### DOCUMENT TEXT
Bioinformatics Best Practices

Alex H. Wagner, PhD edited this page Nov 19, 2016 · 1 revision

Bioinformatics Best Practices

Created by : Alex Wagner, McDonnell Genome Institute
Version 0.01 --- 2016-11-19

Creative Commons License
This work is licensed under a Creative Commons Attribution-NonCommercial-ShareAlike 4.0 International License. Please send feedback, questions, money, or abuse to awagner24@wustl.edu


Introduction

This best practices guide provides a basic overview of useful practices and tools for managing bioinformatics environments and analysis development.

Managing Your Analysis with Notebooks

Similar to the use of a laboratory notebook, taking notes about the procedures and analysis you performed is critical to reproducible science. There are a number of scientific computing notebooks available, but the most popular by far is the Jupyter Notebook.

Jupyter supports interactive data science and scientific computer across a small number of languages, although the most popular use of Jupyter is with Python, as the Jupyter notebook is built upon the Python-based iPython Notebook.

Example notebooks

A live version of Jupyter is available to try online, and provides several example notebooks in a few different languages. You can also check out a real analysis of Guide to Pharmacology gene family data for incorporation into the Drug-Gene Interaction Database.

Versioning Code with Git and GitHub

Git is a distributed version control system that allows users to make changes to code while simultaneously documenting those changes and preserving a history, allowing code to be rolled back to a previous version quickly and safely. GitHub is a freemium, online repository hosting service. You may use GitHub to track projects, discuss issues, document applications, and review code. GitHub is one of the best ways to share your projects, and should be used from the very onset of a project. Some forethought should be given in creating and managing a repository, however, as GitHub is not a good place to share very large or sensitive data files. See the 10-minute introduction to using GitHub.

Managing Your Compute Environment

One of the most challenging aspects of bioinformatics workflows is reproducibility. In addition to documenting your analysis with a notebook, providing a copy of your compute environment limits variability in results, allowing for future reproduction of results. A world of options exist to handle this, although some of the most common options are presented.

### WHAT TO DO
- 1) Copy word for word everything in the bioinformatics best practices guide from "Created by : Alex" down to "the Jupyter Notebook.".
- 2) According to the bioinformatics best practices guide, which scientific computing notebook is by far the most popular?
- 3) Please continue the bioinformatics best practices guide from the point where its text ends.
The material that follows has nothing to do with this.

### EXTRACTED RECORDS
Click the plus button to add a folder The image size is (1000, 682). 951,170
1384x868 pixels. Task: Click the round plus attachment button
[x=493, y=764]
--
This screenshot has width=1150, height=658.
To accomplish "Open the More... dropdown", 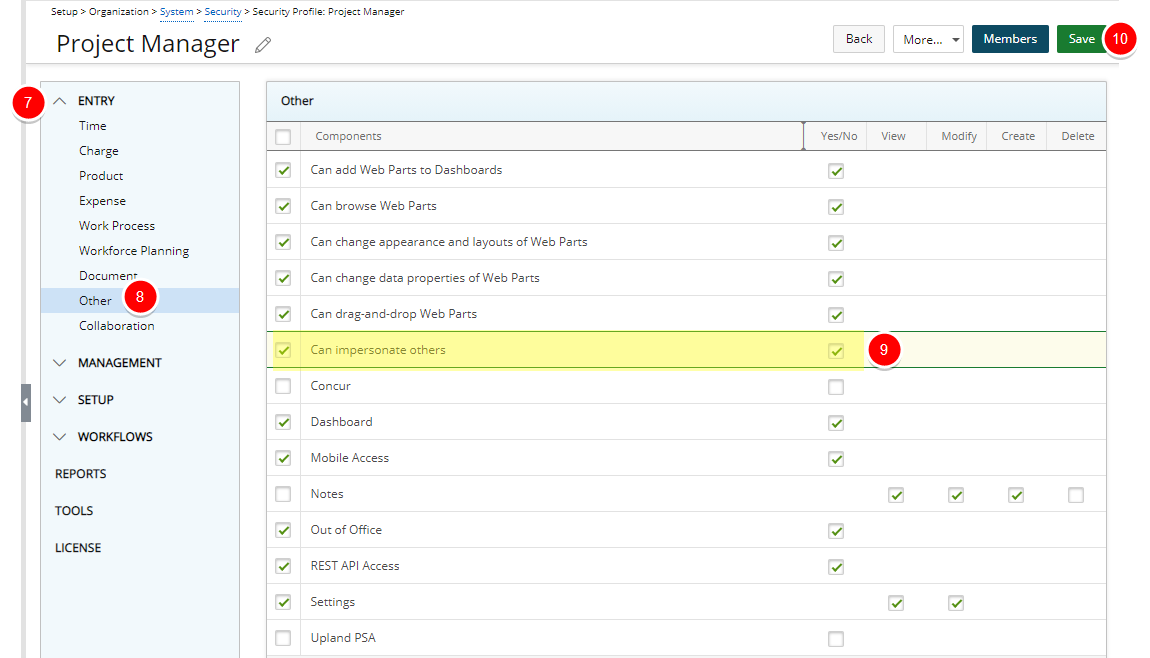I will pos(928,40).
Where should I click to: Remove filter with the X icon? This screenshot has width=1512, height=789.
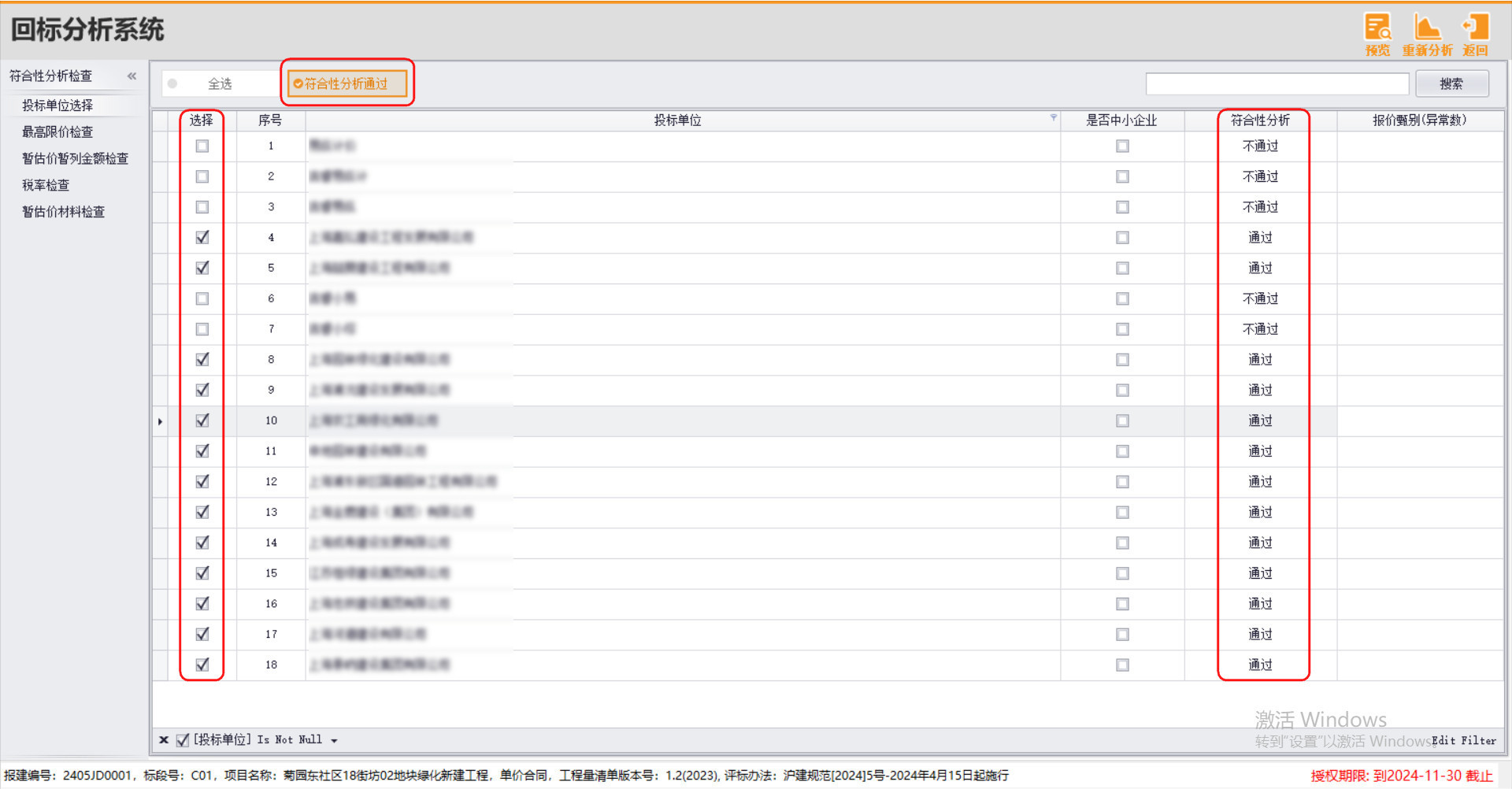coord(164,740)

### LIST OF ANSWERS
- 1)
Created by : Alex Wagner, McDonnell Genome Institute
Version 0.01 --- 2016-11-19

Creative Commons License
This work is licensed under a Creative Commons Attribution-NonCommercial-ShareAlike 4.0 International License. Please send feedback, questions, money, or abuse to awagner24@wustl.edu


Introduction

This best practices guide provides a basic overview of useful practices and tools for managing bioinformatics environments and analysis development.

Managing Your Analysis with Notebooks

Similar to the use of a laboratory notebook, taking notes about the procedures and analysis you performed is critical to reproducible science. There are a number of scientific computing notebooks available, but the most popular by far is the Jupyter Notebook.

- 2) The Jupyter Notebook.

- 3)
AWS Elastic Cloud Computing is a useful service for creating entire virtual machines that can easily be copied and distributed. This option does require a paid account with Amazon, and the costs of storing the images and running instances may add up over time, especially if every analysis is stored in a separate image. Additionally, this option does not isolate the analysis environment from the system environment, potentially leading to changes in analysis output as system libraries are updated over time. The RNA-seq wiki makes heavy use of AWS as a distribution platform.

VirtualBox is a general-purpose full virtualizer that allows you to emulate a computer, complete with virtual disks, a virtual operating system, and any data and applications stored therein. It has the advantage of creating machines that are stored and run on local hardware (e.g. your personal workstation), but the extra overhead of running a virtual computer on top of a host operating system can considerably slow performance of tools stored on the virtual machine, and thus is best used for testing or demonstration purposes.

Docker packages apps and their dependencies into containers which may be docked to a docker engine running on a computer. Docker engines are available on all major operating systems, and allow software to remain infrastructure independent while sharing a filespace and system resources with other docked containers. This is a much more efficient approach than guest virtual machines, and containers may be docked locally or on cloud-based infrastructure.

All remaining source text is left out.